Percent similarity of ngrams in select Italian texts to Ariosto's poem.

Percent similarity between ngrams in select Italian texts and Ariosto’s poem.

In an article that I am developing , I look closely at these patterns of similarity and argue that Galileo’s Ariosto, that is combination of similarities between his Saggiatore and the Furioso, is not the same Ariosto that his contemporaries are incorporating into their work. A sample of these results can be seen in the following graph that shows the top fourgrams that Galileo’s letter on comets shares with the other works in this sample set.

Relative frequencies of the top fourgrams used by Galileo that are also in Ariosto's poem. Compared with relative usage of those fourgrams by other authors.

Relative frequencies of the top fourgrams used by Galileo that are also in Ariosto’s poem. Compared with relative usage of those fourgrams by other authors.

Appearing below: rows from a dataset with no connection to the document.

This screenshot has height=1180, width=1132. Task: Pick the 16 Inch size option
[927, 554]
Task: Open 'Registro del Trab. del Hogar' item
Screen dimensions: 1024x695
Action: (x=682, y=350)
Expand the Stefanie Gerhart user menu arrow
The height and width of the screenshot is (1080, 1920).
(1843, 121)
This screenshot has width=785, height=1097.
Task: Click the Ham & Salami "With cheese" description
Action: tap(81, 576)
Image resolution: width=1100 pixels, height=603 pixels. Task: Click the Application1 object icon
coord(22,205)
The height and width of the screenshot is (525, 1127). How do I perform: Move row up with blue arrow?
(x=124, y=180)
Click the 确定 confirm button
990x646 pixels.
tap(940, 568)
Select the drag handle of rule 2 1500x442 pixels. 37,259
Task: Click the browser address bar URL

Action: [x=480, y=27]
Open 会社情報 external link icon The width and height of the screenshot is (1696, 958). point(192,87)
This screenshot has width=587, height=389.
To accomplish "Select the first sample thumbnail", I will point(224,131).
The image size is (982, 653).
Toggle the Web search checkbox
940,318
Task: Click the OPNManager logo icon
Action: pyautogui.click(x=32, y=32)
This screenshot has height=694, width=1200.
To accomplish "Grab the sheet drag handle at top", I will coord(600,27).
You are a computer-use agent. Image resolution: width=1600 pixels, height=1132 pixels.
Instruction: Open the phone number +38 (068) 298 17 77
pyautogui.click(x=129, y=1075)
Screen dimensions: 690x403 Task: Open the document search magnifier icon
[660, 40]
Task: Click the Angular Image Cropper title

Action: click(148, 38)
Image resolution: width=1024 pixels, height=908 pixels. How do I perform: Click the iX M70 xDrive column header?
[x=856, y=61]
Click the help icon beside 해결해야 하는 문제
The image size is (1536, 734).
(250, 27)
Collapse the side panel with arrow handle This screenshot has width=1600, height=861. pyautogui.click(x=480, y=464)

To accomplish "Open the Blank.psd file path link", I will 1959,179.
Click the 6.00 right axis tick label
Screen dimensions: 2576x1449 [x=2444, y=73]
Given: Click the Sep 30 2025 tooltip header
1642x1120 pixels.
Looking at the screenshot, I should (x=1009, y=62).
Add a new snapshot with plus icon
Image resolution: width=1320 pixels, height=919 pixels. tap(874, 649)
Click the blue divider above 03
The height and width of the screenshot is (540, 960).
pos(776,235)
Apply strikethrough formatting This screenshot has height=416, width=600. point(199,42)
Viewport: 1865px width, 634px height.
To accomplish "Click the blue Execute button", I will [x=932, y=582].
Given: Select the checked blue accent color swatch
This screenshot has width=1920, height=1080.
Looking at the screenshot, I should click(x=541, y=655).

The graph offers on glimpse at understanding a new aspect of the relationship between Galileo and the written language of the time, chiefly the kinds of common erudite vocabulary that he shared with authors. I see this discovery as a way to allow me to focus on words and word forms that would be more pronounced as peculiar or marked terms in the period. In this sense, I am following the theory of Wai Chee Dimock who has proposed measuring literature through fractals, what she defines as the bumps and dents in the surface of the text that connect it unexpectedly to texts outside its time period, its body of national literature, or its presumed genre. Akin to Deleuze and Guattari’s rhizomes or Wittgenstein’s “family resemblance”, these fractals resist aggregating and averaging, but are a unit of measure nonetheless, robust across scales. Just as Dimock sees the presence of foreign words in Dante’s Divina Comedia as these dents, bumps, or fractals, I think the Ariostan vocabulary should also be a similar indication of the presence of families of ideas.